[Records supplied]

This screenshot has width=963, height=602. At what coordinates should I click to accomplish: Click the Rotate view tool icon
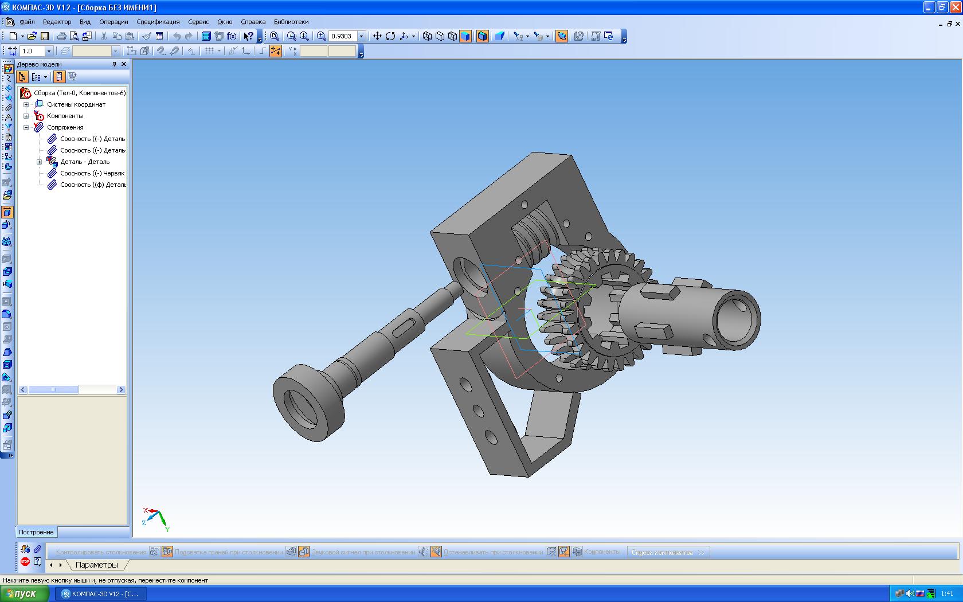pyautogui.click(x=390, y=36)
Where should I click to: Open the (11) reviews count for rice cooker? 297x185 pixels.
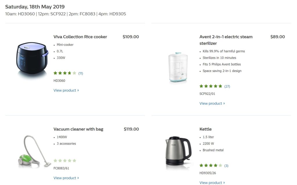click(x=81, y=73)
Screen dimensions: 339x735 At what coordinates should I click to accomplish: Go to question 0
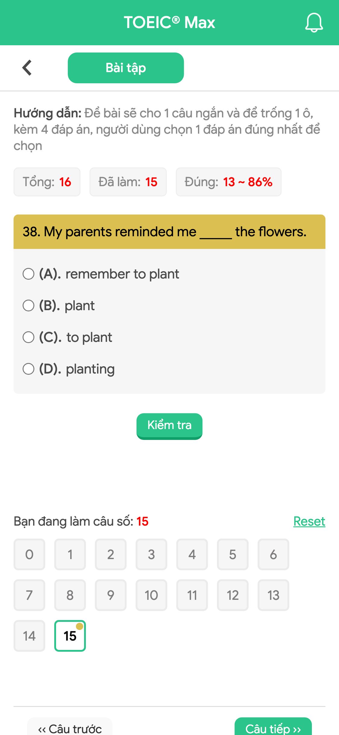29,555
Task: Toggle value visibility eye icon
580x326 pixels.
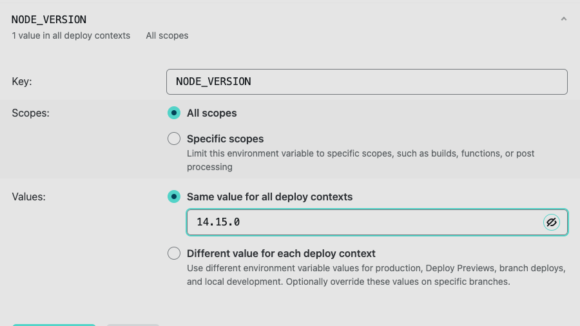Action: click(551, 222)
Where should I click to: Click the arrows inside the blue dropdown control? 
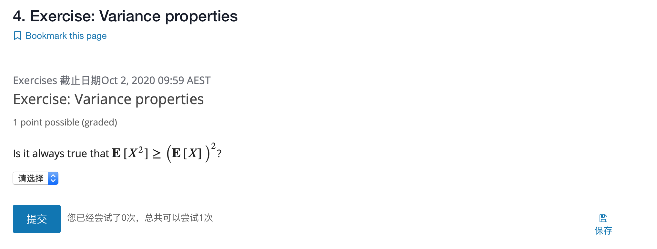pos(53,178)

[/Records supplied]

Problem to work on
Keep every word of the data as it is when you write it out, but drop the pictures.

Exercise output
This screenshot has width=963, height=602. At what coordinates should I click to accomplish: Click the Rotate view tool icon
pyautogui.click(x=390, y=36)
Where should I click to: Open the (11) reviews count for rice cooker? 297x185 pixels.
click(x=81, y=73)
Screen dimensions: 339x735 At what coordinates should I click to accomplish: Go to question 0
29,555
Task: Toggle value visibility eye icon
580x326 pixels.
Action: click(551, 222)
Where should I click to: Click the arrows inside the blue dropdown control? 
pos(53,178)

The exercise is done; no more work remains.